* **Ausgewählter Auszug**
☆ ☆ ☆ ☆ ☆
Die Übertherapie am Rücken hat jetzt offenbar ein Ausmaß erreicht, dass sich in der etablierten Ärzteschaft selbst Widerstand dagegen formiert. Angesichts der ständig steigenden OP-Zahlen und Kosten will die Deutsche Wirbelsäulengesellschaft (DWG) mit einer Initiative für mehr Qualität bei Rückenoperationen sorgen. Von 2012 an wird die DWG ein neuartiges Zertifikat zum Wirbelsäulenchirurgen anbieten: Ärzte können es erwerben, indem sie Kurse belegen, in denen sie die Kunst der Wirbelsäulenchirurgie erlernen sollen.

"Das Ziel ist, dass wir die Qualität der Behandlungsmaßnahmen verbessern", sagt DWG-Präsident Christof Hopf, 56, Leitender Arzt des Zentrums für Wirbelsäulenchirurgie des Lubinus Clinicums in Kiel. Dazu gehöre auch die sorgfältige Prüfung, ob beispielsweise ein Bandscheibenschaden überhaupt operiert werden müsse oder auch konservativ behandelt werden könne.
☆ ☆ ☆ ☆ ☆
* **Angezeigtes Material**
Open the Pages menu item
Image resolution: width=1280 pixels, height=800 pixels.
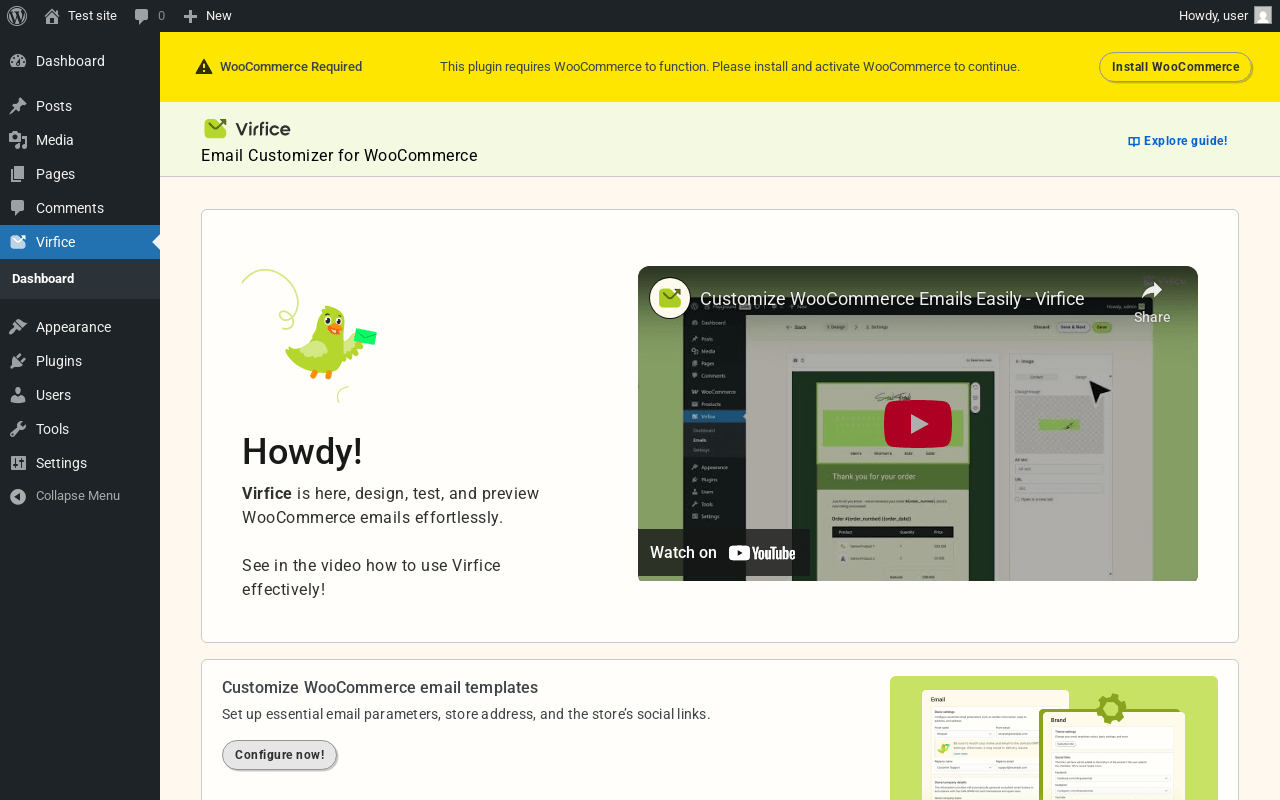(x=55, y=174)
☆ ☆ ☆ ☆ ☆
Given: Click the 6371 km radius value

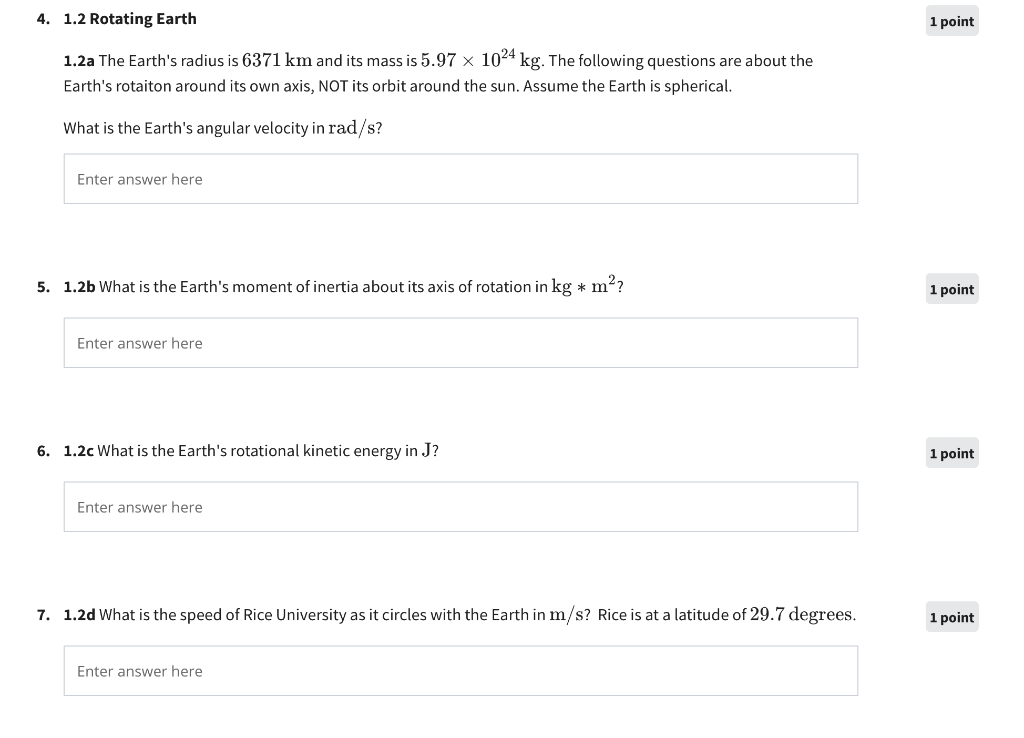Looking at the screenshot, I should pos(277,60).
☆ ☆ ☆ ☆ ☆
* **Arbeitsauftrag**
- 1) Kopieren Sie aus dem Auszug über Rückenoperationen wortgetreu den Abschnitt zwischen "Die Übertherapie am" und "behandelt werden könne.", beide einschließlich.
- 2) Prüfen Sie für jede Aussage, ob sie mit dem Auszug über Rückenoperationen übereinstimmt. Antworten Sie jeweils mit Ja oder Nein und zitieren Sie die entscheidenden Worte wörtlich: (a) Die DWG bietet das neue Zertifikat ab 2012 an. (b) Christof Hopf leitet ein Zentrum für Wirbelsäulenchirurgie in Hamburg. (c) Ärzte erwerben das Zertifikat allein durch eine Abschlussprüfung, ohne Kurse zu besuchen.

* **Erledigte Aufgaben**
- 1)
Die Übertherapie am Rücken hat jetzt offenbar ein Ausmaß erreicht, dass sich in der etablierten Ärzteschaft selbst Widerstand dagegen formiert. Angesichts der ständig steigenden OP-Zahlen und Kosten will die Deutsche Wirbelsäulengesellschaft (DWG) mit einer Initiative für mehr Qualität bei Rückenoperationen sorgen. Von 2012 an wird die DWG ein neuartiges Zertifikat zum Wirbelsäulenchirurgen anbieten: Ärzte können es erwerben, indem sie Kurse belegen, in denen sie die Kunst der Wirbelsäulenchirurgie erlernen sollen.

"Das Ziel ist, dass wir die Qualität der Behandlungsmaßnahmen verbessern", sagt DWG-Präsident Christof Hopf, 56, Leitender Arzt des Zentrums für Wirbelsäulenchirurgie des Lubinus Clinicums in Kiel. Dazu gehöre auch die sorgfältige Prüfung, ob beispielsweise ein Bandscheibenschaden überhaupt operiert werden müsse oder auch konservativ behandelt werden könne.

- 2)
(a) Ja: „Von 2012 an wird die DWG ein neuartiges Zertifikat zum Wirbelsäulenchirurgen anbieten“
(b) Nein: „Leitender Arzt des Zentrums für Wirbelsäulenchirurgie des Lubinus Clinicums in Kiel“
(c) Nein: „Ärzte können es erwerben, indem sie Kurse belegen“